London, Feb 4: A new study has delinked an unusually large summer cyclone originating in Siberia from last year’s record low for Arctic sea ice.
The freak storm, dubbed the ‘Great Arctic Cyclone of August 2012′, happened to be the most powerful ever seen during the month of August, and the 13th most powerful of all Arctic storms in more than three decades of satellite records, say researchers, the journal Geophysical Research Letters reports.
“The effect is huge in the immediate aftermath of the cyclone, but after about two weeks the effect gets smaller.

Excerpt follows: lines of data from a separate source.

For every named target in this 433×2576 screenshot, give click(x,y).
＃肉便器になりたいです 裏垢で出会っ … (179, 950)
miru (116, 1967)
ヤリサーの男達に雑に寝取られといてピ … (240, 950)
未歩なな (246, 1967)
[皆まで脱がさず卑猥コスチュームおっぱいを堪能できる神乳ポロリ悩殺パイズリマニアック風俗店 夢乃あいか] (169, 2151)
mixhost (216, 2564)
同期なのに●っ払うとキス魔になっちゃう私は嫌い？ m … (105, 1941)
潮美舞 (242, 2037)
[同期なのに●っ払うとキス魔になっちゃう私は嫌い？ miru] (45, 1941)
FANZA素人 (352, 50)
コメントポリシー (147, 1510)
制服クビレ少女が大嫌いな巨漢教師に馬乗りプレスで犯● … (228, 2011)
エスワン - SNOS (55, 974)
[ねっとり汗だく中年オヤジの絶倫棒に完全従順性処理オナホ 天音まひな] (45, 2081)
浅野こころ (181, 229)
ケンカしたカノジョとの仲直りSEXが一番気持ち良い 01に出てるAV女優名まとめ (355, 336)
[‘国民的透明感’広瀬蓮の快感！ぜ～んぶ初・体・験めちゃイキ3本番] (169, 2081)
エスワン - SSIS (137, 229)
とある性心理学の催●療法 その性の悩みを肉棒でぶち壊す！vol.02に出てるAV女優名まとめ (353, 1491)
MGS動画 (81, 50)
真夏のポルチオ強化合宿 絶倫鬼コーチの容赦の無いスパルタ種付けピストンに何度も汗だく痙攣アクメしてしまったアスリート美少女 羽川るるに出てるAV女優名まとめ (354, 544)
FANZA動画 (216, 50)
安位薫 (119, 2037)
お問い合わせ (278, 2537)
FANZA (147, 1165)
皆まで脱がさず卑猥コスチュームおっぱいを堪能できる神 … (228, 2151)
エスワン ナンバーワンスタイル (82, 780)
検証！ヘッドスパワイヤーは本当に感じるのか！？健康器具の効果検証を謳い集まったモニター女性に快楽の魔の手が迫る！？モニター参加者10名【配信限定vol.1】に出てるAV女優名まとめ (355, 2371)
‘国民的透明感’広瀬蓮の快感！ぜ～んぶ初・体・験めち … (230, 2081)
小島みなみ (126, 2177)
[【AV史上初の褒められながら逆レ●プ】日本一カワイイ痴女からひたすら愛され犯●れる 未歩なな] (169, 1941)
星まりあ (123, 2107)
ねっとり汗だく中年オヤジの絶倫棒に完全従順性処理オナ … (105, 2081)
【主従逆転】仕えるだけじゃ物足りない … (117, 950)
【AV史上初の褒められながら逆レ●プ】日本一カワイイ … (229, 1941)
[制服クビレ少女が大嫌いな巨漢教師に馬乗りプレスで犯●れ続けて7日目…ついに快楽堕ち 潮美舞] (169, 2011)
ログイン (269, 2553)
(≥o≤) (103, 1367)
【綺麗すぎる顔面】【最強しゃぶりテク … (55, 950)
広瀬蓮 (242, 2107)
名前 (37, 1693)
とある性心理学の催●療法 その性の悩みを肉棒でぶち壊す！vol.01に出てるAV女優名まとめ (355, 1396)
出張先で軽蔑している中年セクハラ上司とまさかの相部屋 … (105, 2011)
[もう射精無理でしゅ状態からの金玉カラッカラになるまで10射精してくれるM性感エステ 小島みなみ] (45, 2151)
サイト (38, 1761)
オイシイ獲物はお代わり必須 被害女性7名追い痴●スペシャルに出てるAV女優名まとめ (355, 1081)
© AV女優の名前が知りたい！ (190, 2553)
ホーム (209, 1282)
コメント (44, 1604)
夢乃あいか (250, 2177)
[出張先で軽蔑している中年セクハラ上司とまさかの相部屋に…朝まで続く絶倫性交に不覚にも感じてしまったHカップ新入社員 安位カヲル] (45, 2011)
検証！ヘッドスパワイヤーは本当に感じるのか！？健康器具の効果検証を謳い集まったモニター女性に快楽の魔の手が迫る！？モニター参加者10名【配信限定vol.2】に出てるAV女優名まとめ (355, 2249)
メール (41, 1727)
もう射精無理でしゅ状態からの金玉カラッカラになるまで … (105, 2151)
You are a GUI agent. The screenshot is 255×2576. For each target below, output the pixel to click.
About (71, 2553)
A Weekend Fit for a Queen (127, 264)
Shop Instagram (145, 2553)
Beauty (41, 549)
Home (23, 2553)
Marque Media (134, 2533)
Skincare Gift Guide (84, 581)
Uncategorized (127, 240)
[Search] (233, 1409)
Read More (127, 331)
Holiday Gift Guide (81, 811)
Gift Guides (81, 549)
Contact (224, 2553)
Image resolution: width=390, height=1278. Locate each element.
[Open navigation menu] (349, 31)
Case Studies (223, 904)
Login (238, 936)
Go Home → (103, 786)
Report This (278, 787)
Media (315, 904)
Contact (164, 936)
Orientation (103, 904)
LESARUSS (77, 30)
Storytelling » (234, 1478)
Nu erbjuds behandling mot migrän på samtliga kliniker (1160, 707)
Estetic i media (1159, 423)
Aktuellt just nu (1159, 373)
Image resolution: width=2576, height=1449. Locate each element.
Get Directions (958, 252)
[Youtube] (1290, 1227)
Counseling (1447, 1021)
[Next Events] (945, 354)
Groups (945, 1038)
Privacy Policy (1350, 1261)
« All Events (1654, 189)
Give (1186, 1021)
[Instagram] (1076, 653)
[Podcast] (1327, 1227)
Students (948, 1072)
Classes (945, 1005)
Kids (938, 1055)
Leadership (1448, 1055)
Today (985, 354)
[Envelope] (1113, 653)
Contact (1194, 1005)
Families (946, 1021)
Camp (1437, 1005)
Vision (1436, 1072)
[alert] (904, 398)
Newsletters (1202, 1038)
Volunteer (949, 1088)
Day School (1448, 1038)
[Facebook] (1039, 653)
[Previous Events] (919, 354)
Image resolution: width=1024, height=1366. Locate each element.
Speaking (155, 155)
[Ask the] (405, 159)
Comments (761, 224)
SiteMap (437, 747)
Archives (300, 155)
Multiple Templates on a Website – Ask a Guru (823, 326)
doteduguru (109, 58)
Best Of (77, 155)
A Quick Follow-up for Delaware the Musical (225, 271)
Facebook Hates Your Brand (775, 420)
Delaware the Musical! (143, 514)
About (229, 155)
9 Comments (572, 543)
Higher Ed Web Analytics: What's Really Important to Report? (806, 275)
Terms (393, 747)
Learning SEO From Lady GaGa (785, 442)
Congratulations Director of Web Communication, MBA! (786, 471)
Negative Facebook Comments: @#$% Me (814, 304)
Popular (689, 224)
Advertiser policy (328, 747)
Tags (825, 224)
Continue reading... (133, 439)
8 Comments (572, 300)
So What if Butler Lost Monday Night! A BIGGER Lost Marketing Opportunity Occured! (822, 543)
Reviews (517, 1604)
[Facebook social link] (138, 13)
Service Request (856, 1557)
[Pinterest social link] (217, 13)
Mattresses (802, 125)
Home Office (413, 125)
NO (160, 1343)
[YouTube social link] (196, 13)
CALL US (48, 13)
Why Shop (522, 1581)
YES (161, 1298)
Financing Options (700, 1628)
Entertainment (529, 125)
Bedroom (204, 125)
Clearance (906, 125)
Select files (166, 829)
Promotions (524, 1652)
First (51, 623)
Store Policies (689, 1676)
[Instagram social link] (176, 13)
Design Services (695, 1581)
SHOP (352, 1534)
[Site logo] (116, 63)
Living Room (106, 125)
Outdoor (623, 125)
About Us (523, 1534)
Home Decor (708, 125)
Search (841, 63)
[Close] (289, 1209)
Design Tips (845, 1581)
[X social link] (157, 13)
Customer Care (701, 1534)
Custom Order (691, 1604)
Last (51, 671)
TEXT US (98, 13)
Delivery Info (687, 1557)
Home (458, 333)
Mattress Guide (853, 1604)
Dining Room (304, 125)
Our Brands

“By September, most of the ice that melted would have melted with or without the cyclone,” says Jinlun Zhang, oceanographer at the University of Washington’s Applied Physics Lab, who led the study, according to a Washington statement.
“The storm was enormous,” said co-author Axel Schweiger, polar scientist at Washington’s Applied Physics Laboratory.
“The impact on the ice was immediately obvious, but the question was whether the ice that went away during the storm would have melted anyway because it was thin to begin with.”
The research team performed the climate scientist’s equivalent of a forensic exam. They ran a computer simulation of last summer’s weather and compared it against a second scenario that was identical except that there was no cyclone.
Results showed the storm caused the sea ice to pass the previous record 10 days earlier in August than it would have otherwise, but only reduced the final September ice extent by 150,000 square km, less than a five percent difference.
By comparison, the actual minimum ice extent was 18 percent less than the previous record set in 2007.